TASK STATEMENT — Please restate exactly what appears in the records below from the first line to the line where "[NALA] (148, 62)" is, that line included.

** Opening SUPPLIED DATA block **

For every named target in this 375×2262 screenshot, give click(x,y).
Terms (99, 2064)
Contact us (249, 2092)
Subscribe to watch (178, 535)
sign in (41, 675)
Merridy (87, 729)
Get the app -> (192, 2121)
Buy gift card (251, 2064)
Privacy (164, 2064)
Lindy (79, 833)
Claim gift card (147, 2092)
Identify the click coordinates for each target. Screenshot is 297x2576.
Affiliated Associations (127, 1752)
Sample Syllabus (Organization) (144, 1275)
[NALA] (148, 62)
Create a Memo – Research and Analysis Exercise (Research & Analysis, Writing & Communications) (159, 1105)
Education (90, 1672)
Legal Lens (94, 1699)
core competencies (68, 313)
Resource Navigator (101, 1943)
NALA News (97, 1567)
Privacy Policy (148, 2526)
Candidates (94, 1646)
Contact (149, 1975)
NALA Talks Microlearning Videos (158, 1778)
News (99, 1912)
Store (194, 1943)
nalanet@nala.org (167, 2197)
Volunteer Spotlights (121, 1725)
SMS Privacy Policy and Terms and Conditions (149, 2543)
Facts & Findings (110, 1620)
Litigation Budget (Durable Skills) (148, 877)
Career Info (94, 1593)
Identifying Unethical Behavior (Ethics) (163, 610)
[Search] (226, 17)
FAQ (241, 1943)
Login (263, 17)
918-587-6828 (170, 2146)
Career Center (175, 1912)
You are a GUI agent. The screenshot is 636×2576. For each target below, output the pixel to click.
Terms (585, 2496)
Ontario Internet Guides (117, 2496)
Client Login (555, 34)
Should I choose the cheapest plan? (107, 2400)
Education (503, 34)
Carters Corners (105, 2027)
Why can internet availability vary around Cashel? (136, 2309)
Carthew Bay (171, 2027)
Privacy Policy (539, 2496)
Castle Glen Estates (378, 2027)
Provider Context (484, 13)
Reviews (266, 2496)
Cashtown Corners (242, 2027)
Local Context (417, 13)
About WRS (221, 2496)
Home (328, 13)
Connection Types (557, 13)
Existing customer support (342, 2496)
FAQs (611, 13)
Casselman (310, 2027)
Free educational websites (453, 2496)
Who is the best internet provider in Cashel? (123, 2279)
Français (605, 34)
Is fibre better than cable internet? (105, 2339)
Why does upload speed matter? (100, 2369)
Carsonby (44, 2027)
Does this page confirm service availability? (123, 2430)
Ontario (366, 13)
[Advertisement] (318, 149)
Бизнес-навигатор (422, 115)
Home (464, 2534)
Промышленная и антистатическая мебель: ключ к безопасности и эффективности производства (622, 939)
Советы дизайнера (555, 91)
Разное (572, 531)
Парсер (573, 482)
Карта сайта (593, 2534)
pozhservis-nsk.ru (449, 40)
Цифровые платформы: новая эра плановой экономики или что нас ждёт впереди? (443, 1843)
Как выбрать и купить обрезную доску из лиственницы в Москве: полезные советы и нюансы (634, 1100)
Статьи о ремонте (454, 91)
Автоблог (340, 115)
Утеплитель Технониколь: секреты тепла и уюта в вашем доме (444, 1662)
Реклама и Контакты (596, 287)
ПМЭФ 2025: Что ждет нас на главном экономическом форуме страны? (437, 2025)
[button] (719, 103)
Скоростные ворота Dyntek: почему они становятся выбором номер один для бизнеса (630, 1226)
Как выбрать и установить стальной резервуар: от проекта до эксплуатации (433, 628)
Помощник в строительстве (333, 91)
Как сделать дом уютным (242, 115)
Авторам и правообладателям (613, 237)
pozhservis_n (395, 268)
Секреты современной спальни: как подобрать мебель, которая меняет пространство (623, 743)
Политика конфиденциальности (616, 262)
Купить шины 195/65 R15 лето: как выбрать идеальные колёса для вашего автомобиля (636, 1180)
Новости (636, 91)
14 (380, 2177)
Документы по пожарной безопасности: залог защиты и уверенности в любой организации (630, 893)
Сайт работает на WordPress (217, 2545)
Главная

** Closing SUPPLIED DATA block **

RESULT OF THIS EXERCISE —
For every named target in this 375×2262 screenshot, give click(x,y).
Terms (99, 2064)
Contact us (249, 2092)
Subscribe to watch (178, 535)
sign in (41, 675)
Merridy (87, 729)
Get the app -> (192, 2121)
Buy gift card (251, 2064)
Privacy (164, 2064)
Lindy (79, 833)
Claim gift card (147, 2092)
Identify the click coordinates for each target. Screenshot is 297x2576.
Affiliated Associations (127, 1752)
Sample Syllabus (Organization) (144, 1275)
[NALA] (148, 62)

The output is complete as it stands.